When it was first performed, this opera was described as an opera buffa, but although there is much comedy (and the comedy element is given emphasis in this production), the opera has a dark and somewhat disturbing side. The plot, slight and amusing at first glance, deals with the sometimes anguished struggles that take place among constancy, sexual desire, and love between the sexes. The Victorians thought Così fan Tutte outrageous and vulgar, but times change and nowadays Così is generally considered to be one of the most satisfying and thought-provoking of the Mozart operas. The music without doubt is astounding, and is representative of Mozart at the very height of his powers.
This beautifully presented production (the singers appear in period clothes, for once, and perform against plain and well lit, pastel-coloured sets) is very successful indeed. The stars are the gifted young Swedish soprano Miah Persson (as Fiordiligi) and the German mezzo-soprano Anke Vondung (as Dorabella). Their singing is never less than excellent and is often quite ravishing. Miah Persson reminds me very much of Elisabeth Schwarzkopf as she was in the mid-1950s (when I began to collect classical music records). Anke Vondung is almost equally impressive, and some of the duets sung by the two young women are quite brilliantly done. Though the two women principals stand out (in part, it must be said, because they have the best of the music) the rest of the singing is very good indeed. The two young male singers (Topi Lehtipuu and Luca Pisaroni) who share the centre of the action with the two ladies are very accomplished, and sing impressively. Conducting and orchestral playing are of a high standard throughout.
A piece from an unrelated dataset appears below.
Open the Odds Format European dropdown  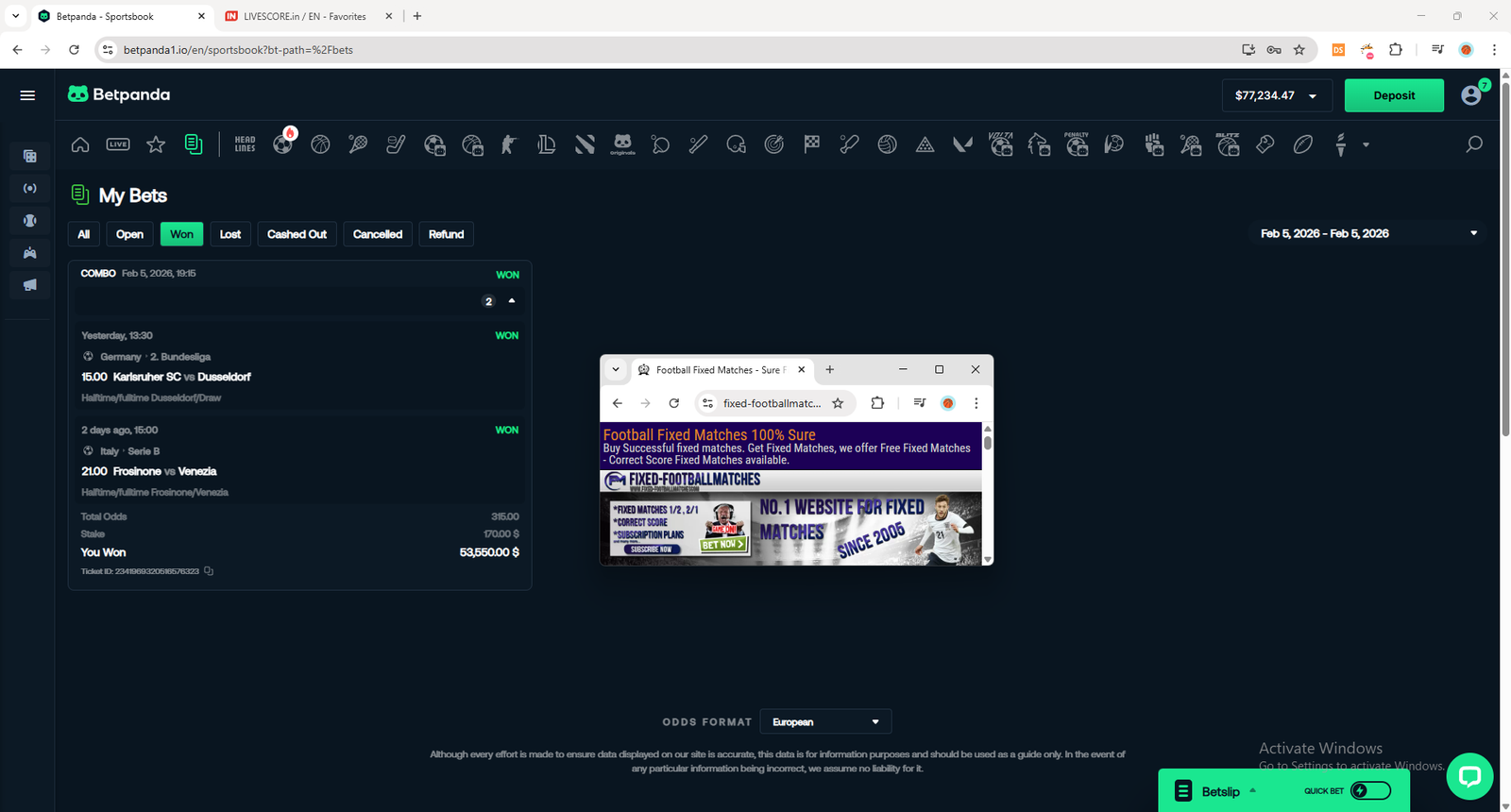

This is essentially an opera for six voices, and the only disappointment, in my opinion, is the relative weakness of the third pair of singers - Ainhoa Garmendia (as the scheming maid Despina) and Nicolas Rivenq (as the manipulative Don Alfonso). The former somehow gives the impression of not being thoroughly at home in her role, and the latter, who seems a little under-powered and takes quite a while to get going, has been poorly characterized by the director, who presents him as a rather good and even jolly sort of fellow instead of the unattractive and world-weary cynic that the libretto leads us to expect. But these are relatively small quibbles. The weaknesses of this production are far outweighed by the strong points, and this version of the opera can be confidently recommended.